## Supplied passage
— Start —
From the Last Hours series , Vol. 1

Clare’s (Ghosts of the Shadow Market, 2019, etc.) latest is set in the Shadowhunter world in the 20th century’s first decade (with frequent flashbacks to the previous one).

Teenage offspring of the Herondales, Carstairs, Fairchilds, and other angel-descended Nephilim continue their families’ demon-fighting ways amid a round of elegant London balls, soirees, salons, picnics, and romantic intrigues. James Herondale, 17-year-old son of Will and Tessa, finds himself and his “perfectly lethal dimple” hung up between two stunning new arrivals: Cordelia Carstairs, red-haired Persian/British wielder of a fabled magic sword, and Grace Blackthorn, an emotionally damaged but (literally, as the author unsubtly telegraphs) spellbinding friend from childhood. Meanwhile, a sudden outbreak of demonic attacks that leave more and more Shadowhunters felled by a mysterious slow poison plunges James and a cohort of allies into frantic searches for both a cause and an antidote. Ichor-splashed encounters with ravening boojums and even one of hell’s own princes ensue—all leading to final hints of a devastating scheme to destroy the Nephilim in which James himself is slated to play a central role. Characters have a range of skin tones, but ethnic diversity adds no texture to the portrayals; there is a lesbian cousin who wears traditionally male clothing and two young gay men (one tortured, the other less so).
— End —
## Supplied records
— Start —
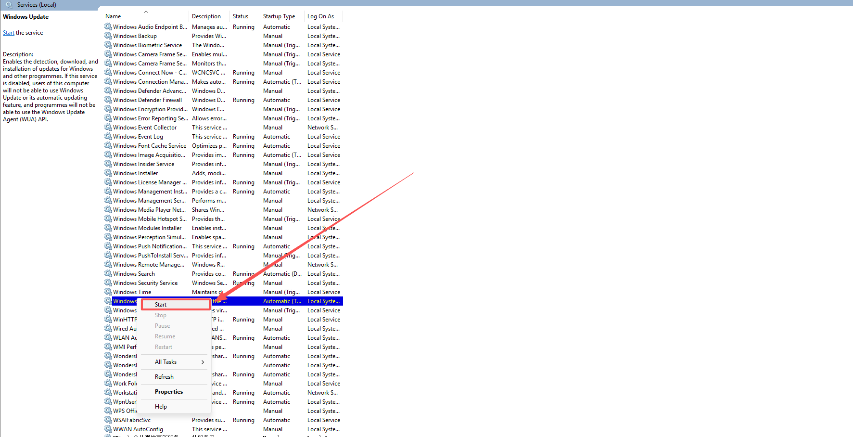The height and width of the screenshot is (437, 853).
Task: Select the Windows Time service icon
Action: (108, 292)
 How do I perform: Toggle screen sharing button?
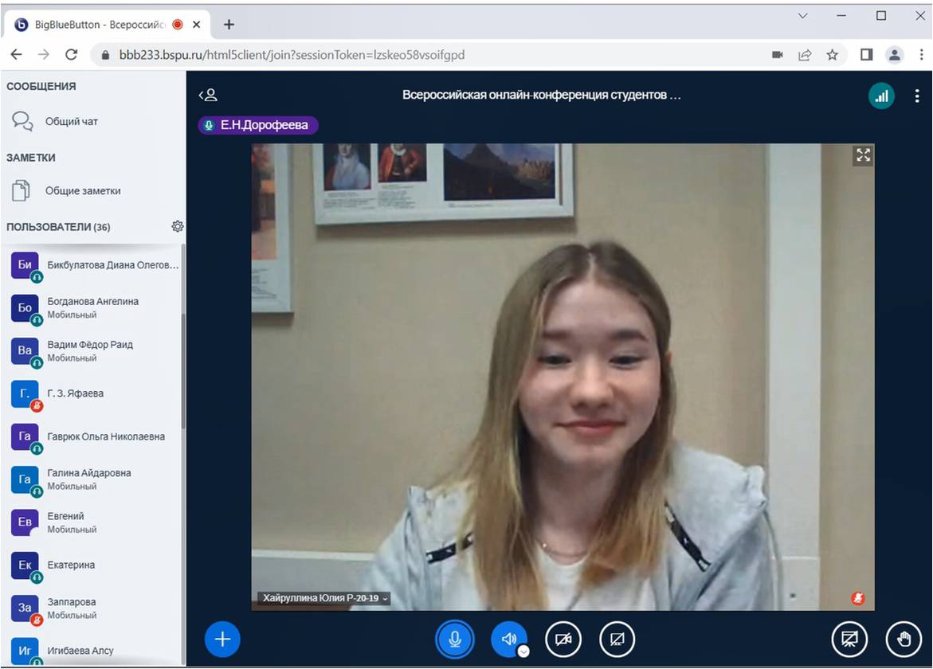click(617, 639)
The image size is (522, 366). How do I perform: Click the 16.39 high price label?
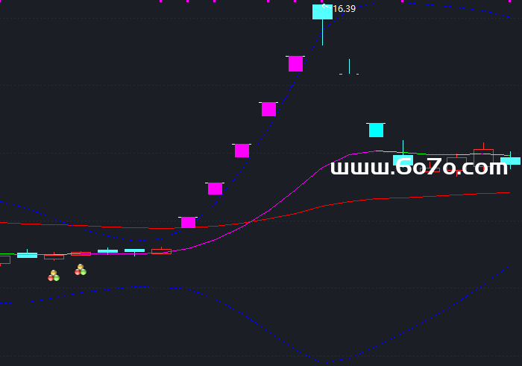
— End —
## Jobs
A. Please swap "flashbacks" for "glimpses back" in the book review, starting at "Clare’s (Ghosts of" and ending at "the previous one).".
B. Decide whether each statement agrees with the book review, answering yes or no and quoting the words that settle it: (i) James Herondale is 17 years old. (ii) Cordelia Carstairs has blond hair. (iii) The book review finds that ethnic diversity adds texture to the portrayals.

## Written answers
A.
Clare’s (Ghosts of the Shadow Market, 2019, etc.) latest is set in the Shadowhunter world in the 20th century’s first decade (with frequent glimpses back to the previous one).

B.
(i) Yes: "James Herondale, 17-year-old son of Will and Tessa"
(ii) No: "Cordelia Carstairs, red-haired Persian/British wielder of a fabled magic sword"
(iii) No: "ethnic diversity adds no texture to the portrayals"